I have always been concerned with my weight because it seems like I can eat everything right, and exercise just the right amount, and still be fat but only in the stomach area. I do have hypothyroidism, asthma, depression, ADHD, allergies and am allergic to milk. I get really frustrated about my weight, especially since I was little. My mom always focused so much on my weight. If she thought I was getting fat, she eliminated certain foods from my diet she felt I shouldn’t be eating. My stepdad told me he thought I was just an emotional eater, but then called me “fat” names. Even though I am 24, my mother says that I need to diet because I am fat. She has always eaten very little and described herself as fat when she wasn’t. At 55 she is wearing “juniors” clothing. I don’t think that is fat. I am afraid to get fat. My aunt (my moms sister) was always big, say around ***lbs and her daughter as well. I was always afraid to get that big because it not healthy and gross!! I am afraid that if I don’t take care of myself, I could have a heart attack like my biological father who died at age 33 when I was 4. I have been through a lot in my 24 years, with an alcoholic father, abuse, and then having great support from my father. It is so confusing and I don’t know what to do. Right now my BMI say I am obese because I am 5’7″ and ***lbs but I have a lot of muscle. I can squat 300lbs. I was in track and field and cross country and am still pretty active now. I don’t like to not be active. It makes my ADHD worse and I can’t study for my classes in college. I know it will work out but, I just need some advice. Thank you. – Samantha

Dear Samantha,

Thank you for writing to us and sharing some of your story. With your family background, it’s no wonder that you feel confused.

You have reached an age at which you are starting to see the contradictory and mixed up messages you received growing up. That is a really important BIG step! Keep working to discern the truth. Clearly, your mother has eating and body image issues, and her only weight problems were the fears in her mind. On the other hand, you have family members who have health issues related to unhealthy weight gain, and your biological father died at a young age. You have swung from foods being tightly controlled by your mother to emotional eating. And there is no excuse for the abusive language your stepfather used towards you, which understandably has shaped how you view yourself.

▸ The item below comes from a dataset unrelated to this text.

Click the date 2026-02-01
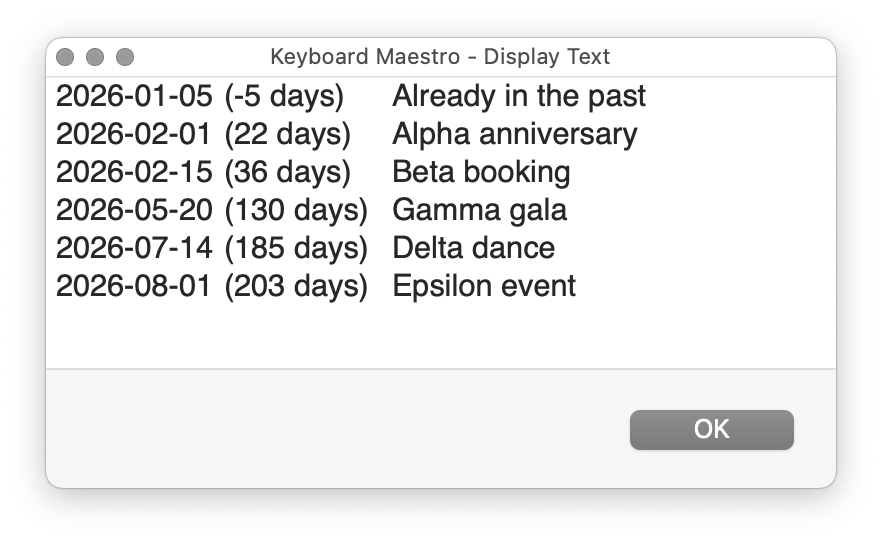 click(x=134, y=135)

I sense from your letter that you are fighting to do the right thing and not listen to your family’s negative voices about appearance. It is wonderful that you enjoy being physically active. Not only is it good for your physical health, but it is beneficial to your mental health and emotional well being (acting as a natural anti-depressant). So keep at it. You don’t mention how your eating is right now, but strive to eat intuitively and make healthy choices 90% of the time. Your mother is wrong. Dieting doesn’t work. Ninety-five percent of people who lose weight on diets gain it all back (often with added pounds). Check out the article “Eleven Keys to a Healthy Lifestyle” for general guidelines in learning how to eat healthfully—without obsession. I’d also recommend the book HEAL by Allie Marie Smith, which explores some of the emotional issues related to eating.

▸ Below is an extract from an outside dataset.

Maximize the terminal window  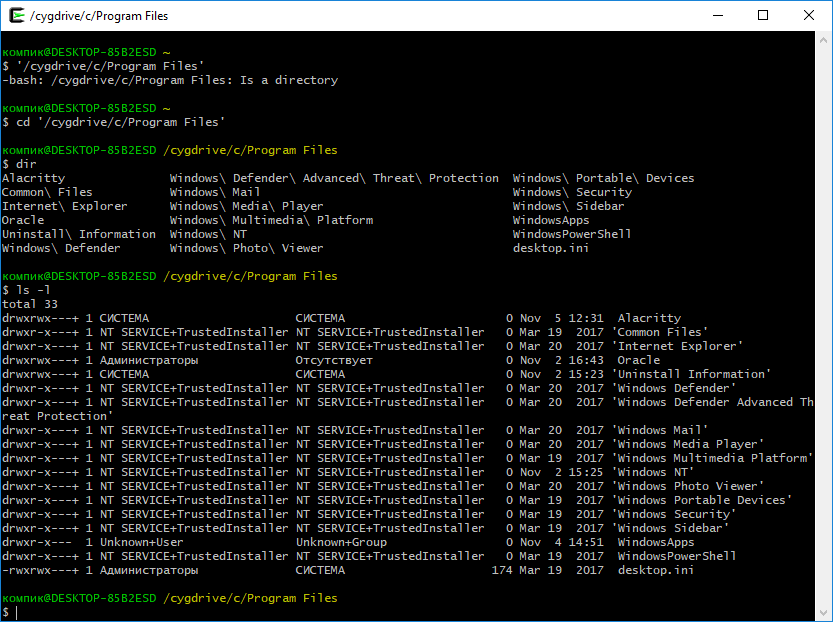[x=763, y=16]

When you take good care of your body, your weight will settle at its natural point. That won’t be the same for two people of the same height—due to different body types, frames and metabolisms. In your case, hypothyroidism and any medications you might be on also have an effect. I am sorry that your parents have embraced the cultural lies that everyone is supposed to be “media” thin. The reality is that each body is uniquely designed and amazing. Appreciate all your body does for you every day. Here at FINDINGbalance, we focus on health, not a specific weight or pants size.

Have confidence in knowing that you are already taking some positive steps. Consider talking to a counselor while you are in college, however, to work through your fears and confusion. The past does not have to define your future. Keep pressing on towards health and balance.